Thanks to part shortages, manufacturing costs are rising but if you're worried about a potential Nintendo Switch price increase, there's good news.

Addressing concerns about the Nintendo Switch, Nintendo president Shuntaro Furukawa recently spoke with Nikkei. Telling the publication that "the problem is that demand exceeds supply", Furukawa was questioned on whether Nintendo would consider price increases for its popular hybrid console. Thankfully, he ruled out this option at this time. 

"We're not considering that at this point, for two reasons. In order to offer unique entertainment to a wide range of customers, we want to avoid pricing people out," Nintendo's president confirmed. Raising the point that Nintendo has sold "more than 100 million Switch units so far", Furukawa insists that it's important to "maintain the momentum of our overall business". 

However, he wouldn't be drawn on whether Nintendo can reach its sales target for Nintendo Switch this fiscal year. That's unsurprising due to the ongoing global chip shortage, which factored into a 23% drop in console sales during Q1 2022. Still, Furukawa believes it'll see a boost from new games like Splatoon 3 and Pokémon Scarlet and Violet, which launch this September and November respectively.

A different quest

A neon red Joy-Con on a table in the foreground, with a Nintendo Switch screen and blue Joy-Con lying on the table in the background, slightly out of focus

(Image credit: Enrique Vidal Flores via Unsplash)

Since launching five years ago, Nintendo's mostly resisted changing the price of its Switch consoles. The only real drop has been for the original variant back when the Nintendo Switch OLED model launched, with Nintendo decreasing the RRP by £20/$25. That said, it's been offering the cheaper Nintendo Switch Lite since 2019, which removes docking functionality for a handheld-only experience.
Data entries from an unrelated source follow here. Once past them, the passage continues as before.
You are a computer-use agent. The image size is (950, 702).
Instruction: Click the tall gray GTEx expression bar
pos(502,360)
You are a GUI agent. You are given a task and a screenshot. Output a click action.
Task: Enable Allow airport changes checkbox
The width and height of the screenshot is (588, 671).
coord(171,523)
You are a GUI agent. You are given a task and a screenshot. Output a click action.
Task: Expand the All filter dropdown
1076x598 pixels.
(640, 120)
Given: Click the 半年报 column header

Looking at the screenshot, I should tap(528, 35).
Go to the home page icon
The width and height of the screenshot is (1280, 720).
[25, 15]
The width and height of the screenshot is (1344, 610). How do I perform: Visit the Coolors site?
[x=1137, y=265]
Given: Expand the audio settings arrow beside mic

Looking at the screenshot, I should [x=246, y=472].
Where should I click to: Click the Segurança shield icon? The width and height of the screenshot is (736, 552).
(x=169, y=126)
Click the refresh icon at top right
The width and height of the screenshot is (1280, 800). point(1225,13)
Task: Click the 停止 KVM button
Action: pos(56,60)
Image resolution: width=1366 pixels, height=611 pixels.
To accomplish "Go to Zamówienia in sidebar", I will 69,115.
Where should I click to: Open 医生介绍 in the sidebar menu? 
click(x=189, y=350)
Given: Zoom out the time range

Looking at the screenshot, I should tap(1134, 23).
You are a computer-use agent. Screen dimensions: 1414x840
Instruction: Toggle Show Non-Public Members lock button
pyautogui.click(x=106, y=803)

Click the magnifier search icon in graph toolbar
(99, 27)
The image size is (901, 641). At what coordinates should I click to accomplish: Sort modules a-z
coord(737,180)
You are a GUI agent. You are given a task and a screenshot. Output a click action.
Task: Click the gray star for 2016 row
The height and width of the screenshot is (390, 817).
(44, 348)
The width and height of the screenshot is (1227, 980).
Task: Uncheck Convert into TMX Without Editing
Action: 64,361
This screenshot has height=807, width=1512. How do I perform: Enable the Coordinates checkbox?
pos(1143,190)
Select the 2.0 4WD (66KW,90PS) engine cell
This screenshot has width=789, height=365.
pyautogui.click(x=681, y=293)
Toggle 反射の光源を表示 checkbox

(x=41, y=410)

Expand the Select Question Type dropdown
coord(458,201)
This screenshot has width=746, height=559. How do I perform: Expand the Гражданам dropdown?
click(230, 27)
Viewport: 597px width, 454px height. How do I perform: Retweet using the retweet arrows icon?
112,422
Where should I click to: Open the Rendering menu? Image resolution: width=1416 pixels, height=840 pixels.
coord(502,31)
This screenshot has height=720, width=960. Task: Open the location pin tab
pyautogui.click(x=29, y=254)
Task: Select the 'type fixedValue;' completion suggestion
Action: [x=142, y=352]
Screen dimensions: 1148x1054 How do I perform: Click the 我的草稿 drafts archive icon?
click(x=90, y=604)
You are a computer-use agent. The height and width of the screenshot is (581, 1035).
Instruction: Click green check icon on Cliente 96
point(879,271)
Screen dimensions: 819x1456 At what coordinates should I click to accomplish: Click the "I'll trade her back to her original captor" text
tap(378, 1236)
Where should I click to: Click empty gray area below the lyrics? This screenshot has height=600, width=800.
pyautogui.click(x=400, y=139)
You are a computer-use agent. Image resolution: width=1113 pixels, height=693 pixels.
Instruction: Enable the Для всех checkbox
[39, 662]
Still, the pricing question's been raised thanks to Meta's recent price increase for its Oculus Quest 2 VR headsets. Going up by $100/£100, Meta blamed rising costs, claiming on an official blog post, "By adjusting the price of Quest 2, we can continue to grow our investment in groundbreaking research and new product development that pushes the VR industry to new heights".

Even with Beat Saber now bundled in, it's a move which faced significant criticism, and some believe this is now the worst time to buy a Quest 2. Sony and Microsoft hasn't commented on similar price increases yet, so it's a relief to see Nintendo making its views clear. Of course, saying "at this point" gives wiggle room for an increase later, but at least it's not immediately on the cards.